Il prof di Avola e noi: non siamo più capaci ad accettare dei “no”

di Alberto Zali

– Ha sessant’anni Salvo Busà, il professore di Avola (Sr) aggredito dai genitori dell’alunno dodicenne che aveva osato rimproverare. Un ordine troppo autoritario dato al ragazzo: chiudere la finestra. La nota sul registro dopo che questi aveva lanciato in risposta un libro contro l’insegnante. Un’onta che nessuno di noi sarebbe disposto a tollerare: ci sta l’insulto, ci sta il “vaffa…”. E se il prof. reagisce, il ragazzo si sente in diritto di chiamare i genitori, che prontamente accorrono a risolvere civilmente la questione.

Ha sessant’anni Salvo Busà ed ora ha paura. Non si sente pronto a tornare ad insegnare, a nulla sono valsi gli incoraggiamenti della figlia e dei colleghi. Piena di sconforto è stata la risposta alla ministra Fedeli, che si è subito precipitata al telefono per sentire la voce di un suo “collega” ferito. Non sono la mano slogata o la costola rotta a fargli più male. È l’uomo che è stato ferito. Gli ideali che lo hanno convinto ad intraprendere la carriera scolastica crollano come un castello di carte.

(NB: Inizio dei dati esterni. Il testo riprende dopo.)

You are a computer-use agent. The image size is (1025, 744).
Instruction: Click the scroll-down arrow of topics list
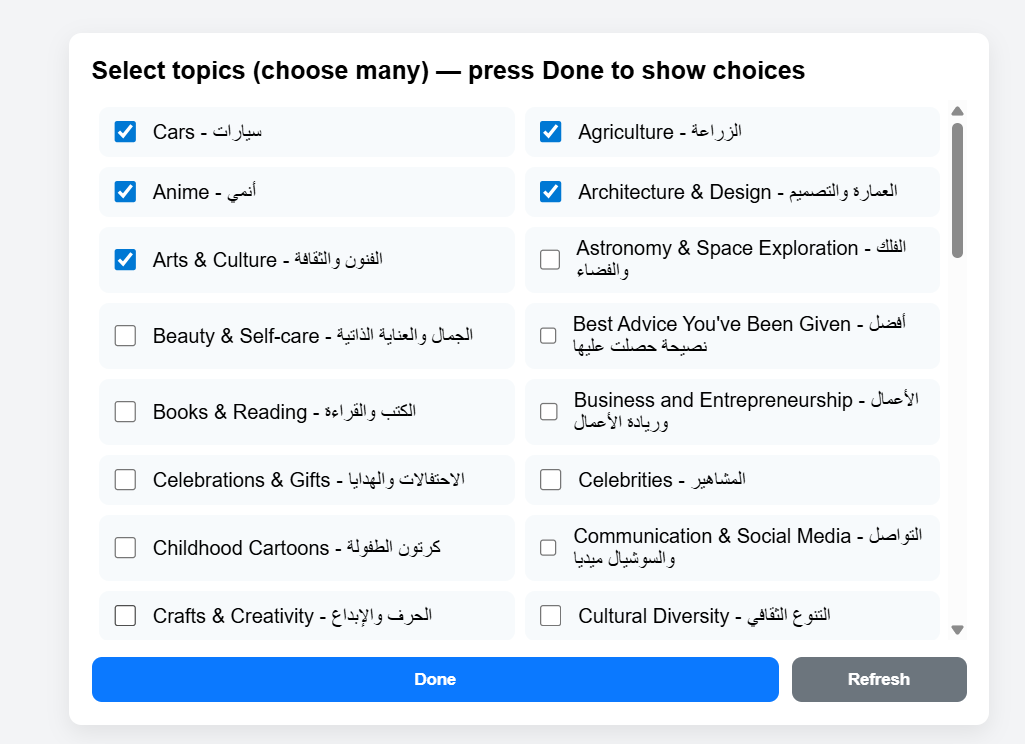tap(957, 630)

Il cuore si incrina: la consapevolezza di un sistema educativo degenerato è quanto più duole. Salvo si dichiara sconfitto, ma la sua é solo la “vicenda di un prof di provincia” e, di certo, non saranno i suoi sogni a cambiare l’Italia.

Il rapporto scuola-famiglia è morto. Il rapporto alunno-professore è estraneo a concetti quali rispetto e collaborazione. La scuola é solo un’inutile palla al piede. É difficile che gli alunni decidano autonomamente di studiare. Raro che si impegnino per conseguire più di una mera promozione. Estremamente raro che studino per sé stessi, forti di una qualche passione che li spinga ad approfondire le conoscenze di base. Poche sono le isole felici esenti da queste critiche. Oggi, ancora ci chiediamo dove abbiamo sbagliato.

La nostra generazione soffre di un’incapacità ad accettare i “no”. Abbiamo tutto. É fuori da ogni nostra ottica che ci venga negata anche la più piccola cosa. Ogni “no” che riceviamo é una sconfitta che difficilmente deglutiamo. Non c’é da stupirsi se accadono episodi come questo. I genitori stessi sono complici e vittime di questo sistema: incapaci di imporsi sui figli, inconsciamente percepiscono come un affronto il fatto che siano altri a svezzarli. È un eccessivo protezionismo che sfocia in una mancanza di educazione.

Pensare di poter ritornare agli antichi rigori del passato é una distopia. Quanto più temiamo non è la violenza che si manifesta in questi ragazzi, bensì il vuoto esistenziale che covano dentro. Se un semplice “no” può suscitare tali reazioni, cosa smuoveranno in loro dolori più grandi? Oggi, ancora ci chiediamo dove i nostri genitori abbiano sbagliato. E, talvolta, davvero speriamo che sia ancora possibile rimediare ai loro errori. Un giorno saremo noi i genitori. Lì si giocherà la nostra sfida. Lì avremo il nostro riscatto, dimostrando che il dialogo é ancora possibile.